Line chart: monthly role mix stays roughly flat January to June 2026

Roles cluster — and that is your mobility. One last cut: comparing role families by the similarity of their required-skill mixes shows the titles are not nine islands. They collapse into two families — an engineering group (AI, ML, MLOps, Software, Data Engineer) and an analytical one (Data Scientist, Quant, Analyst, Research) — and within a family, neighbouring roles are almost interchangeable. AI-Engineer and ML-Engineer score 0.90 out of 1.0. That is not trivia: it means one well-built profile can credibly target several adjacent roles at once.

Heatmap: role families cluster into an engineering group and an analytical group

I started this out of curiosity, not a job hunt — but a few practical lessons fall out cleanly enough to be worth sharing. If you are actually searching, here is what I would take from the corpus:

  • De-noise before you conclude. A third of "ML" alerts are not real employer roles. Filter the gig platforms and recruiter reposts first, or your sense of the market will be off by a third before you start.

§ Supplied entries
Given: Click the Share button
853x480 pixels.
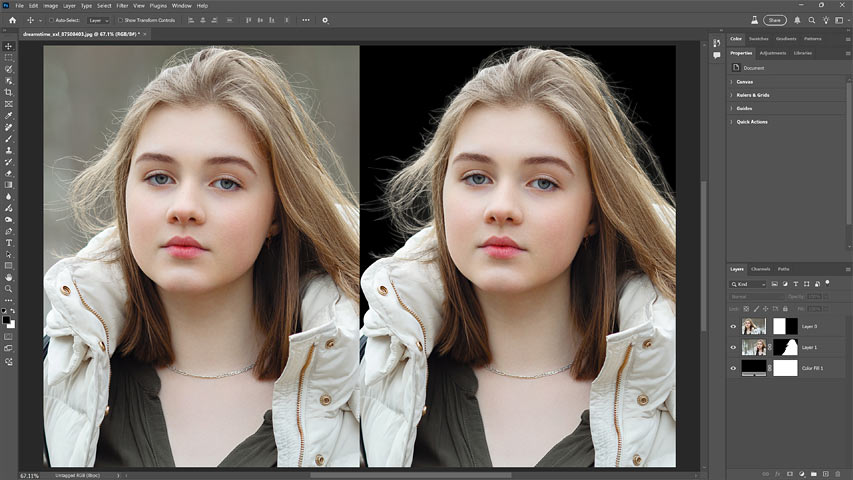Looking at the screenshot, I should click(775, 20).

* * *

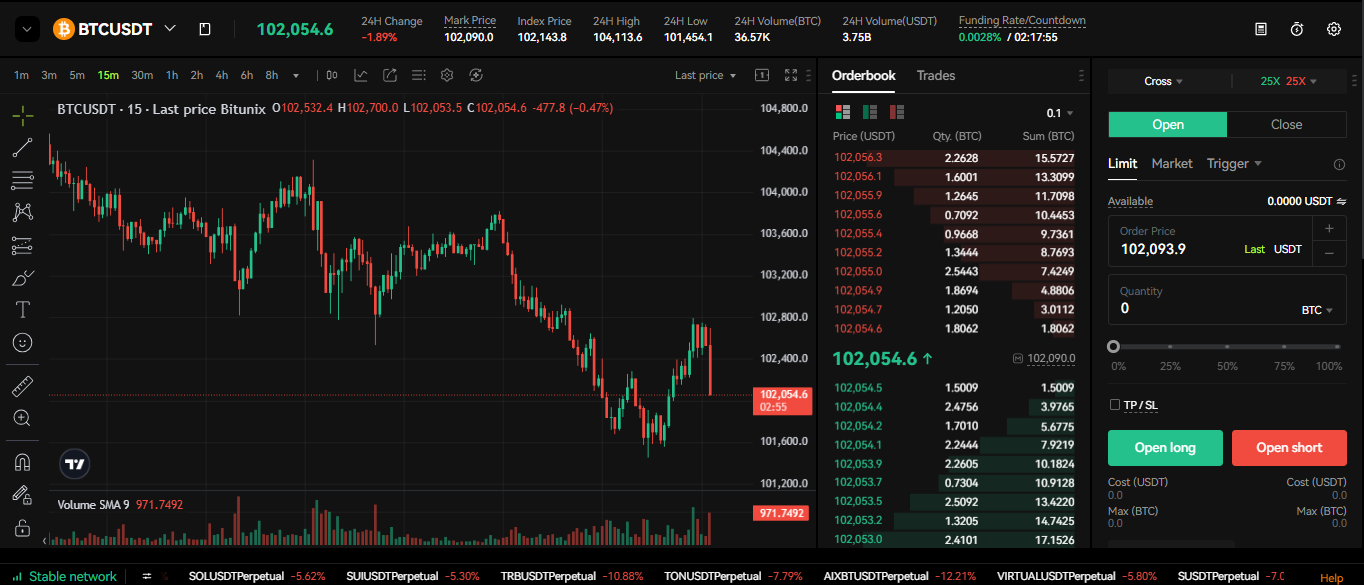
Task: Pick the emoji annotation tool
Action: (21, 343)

§ What to work on
In the excerpt on job-role families, what similarity score do AI-Engineer and ML-Engineer get?

§ Problem solution
0.90 out of 1.0